Pada bagian teknis produksi, Erick banyak melakukan perekaman sendiri. Ia bertindak sebagai sutradara sekaligus kameramen menggunakan kamera yang dipasangkan pada tripod dan mikrofon nirkabel. Metode teknis tersebut dipilihnya untuk memotong jarak teknis yang seringkali membuat narasumber kurang nyaman dalam proses perekaman. Perjumpaan Erick dengan Ibnu bermula pada rencana pembuatan video singkat untuk pembukaan pameran karya Ibnu Nurwanto. Namun, dalam perjalanan produksi karya tersebut, terbersit keinginan di benaknya untuk membuat dokumenter panjang. Ia lantas mengembangkan risetnya yang bersumber dari wawancara dan arsip media.
Kedalaman kisah dan emosi Ibnu Nurwanto yang terpancar melalui mimik muka dan tuturannya sebenarnya merupakan hasil sintesis rekaman panjang yang dirangkai dan dijahit ulang oleh Erick. Ia menambahkan bahwa Ibnu merupakan seorang pencerita, sehingga rekaman utuh obrolan dan ceritanya kepada Erick hingga menyentuh 3 jam. Namun, setelah diolah bersama kawan editor-nya, rekaman tersebut terjahit dan tersaji sebagai Ibnu Nurwanto – The Wood (2023).

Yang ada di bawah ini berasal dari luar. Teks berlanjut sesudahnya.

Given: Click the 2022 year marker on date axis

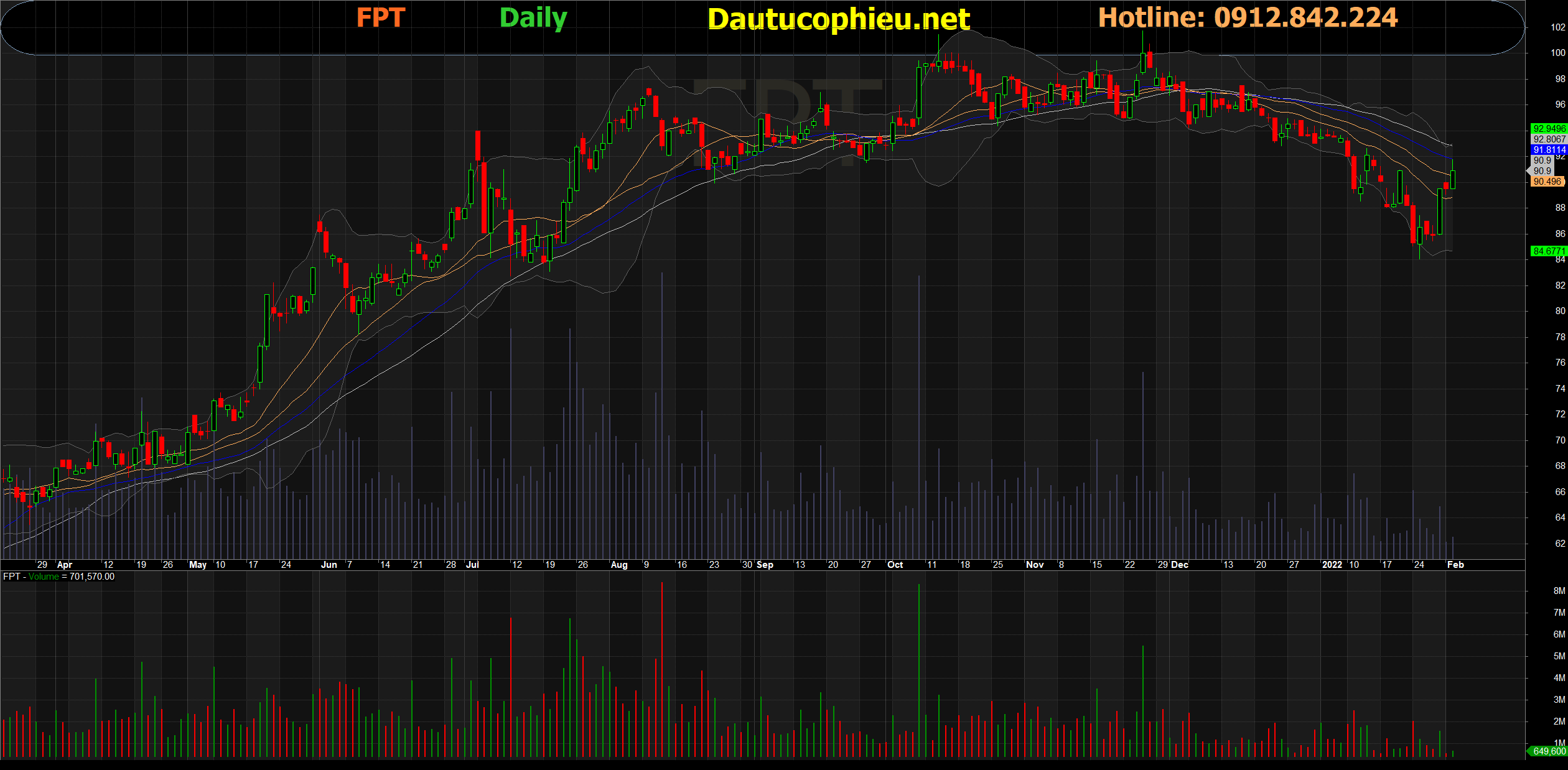Looking at the screenshot, I should 1332,565.
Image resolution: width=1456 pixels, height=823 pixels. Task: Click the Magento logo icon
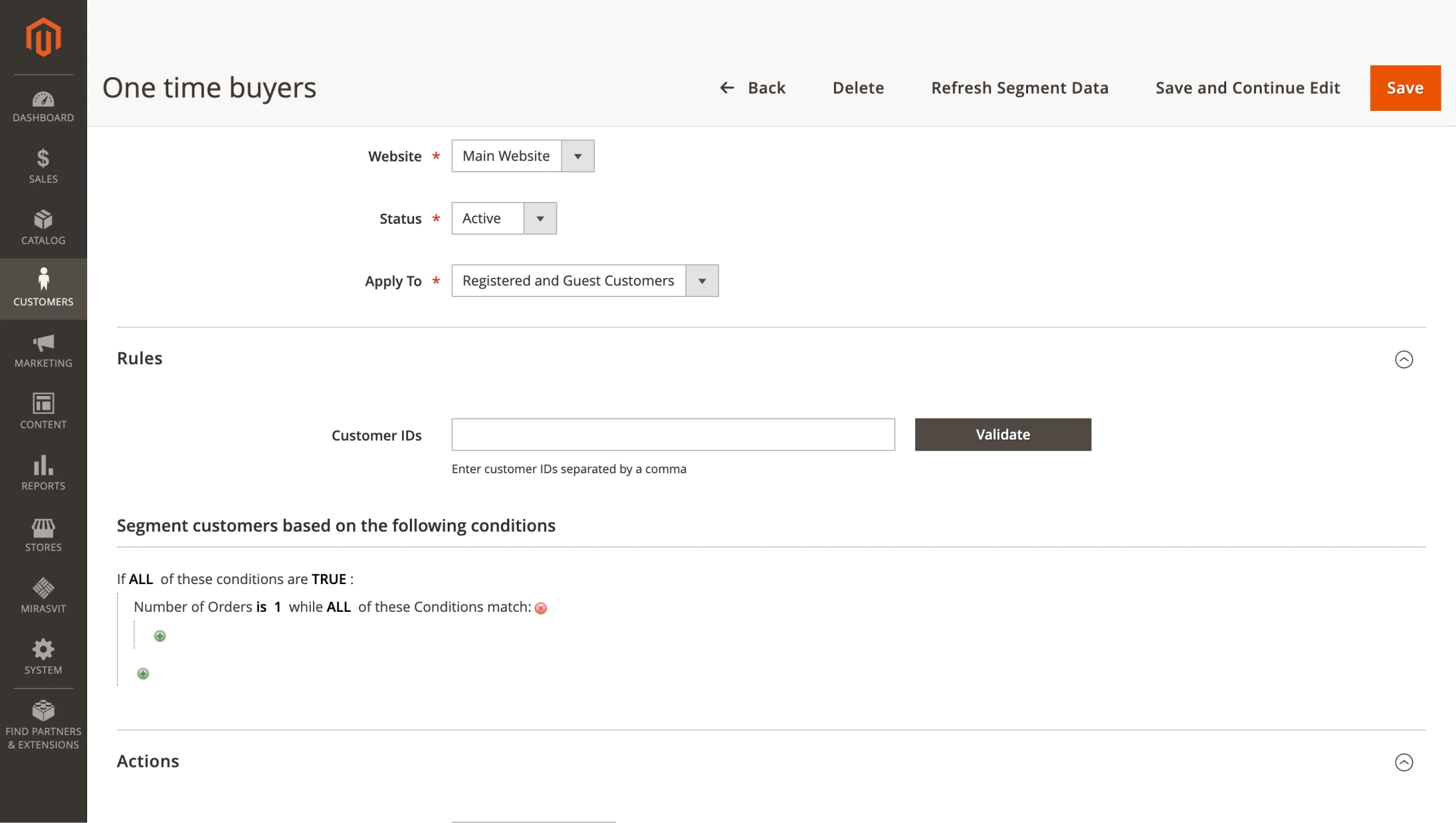43,38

Proses di balik layar film dokumenter ini nyatanya bukanlah pekerjaan yang mudah, melainkan kerja kreatif diskursif dan dialektik. Erick menjadikan Ibnu sebagai subyek narasumber sekaligus kurator atas jalinan kisah dan wacana dalam dokumenter yang dikerjakannya. Terdapat beberapa rekaman yang tak jadi ditayangkan tetapi ia cantumkan dalam kredit. Namun, di sisi lain, ia secara humanis memilah dan memilih kisah mana yang layak maupun yang kurang pantas untuk ditayangkan kepada khalayak. “Mungkin narasumber itu tidak saya masukkan di film tapi saya masukkan narasumber itu di thanks to, lalu cari alternatif lain,” tukasnya.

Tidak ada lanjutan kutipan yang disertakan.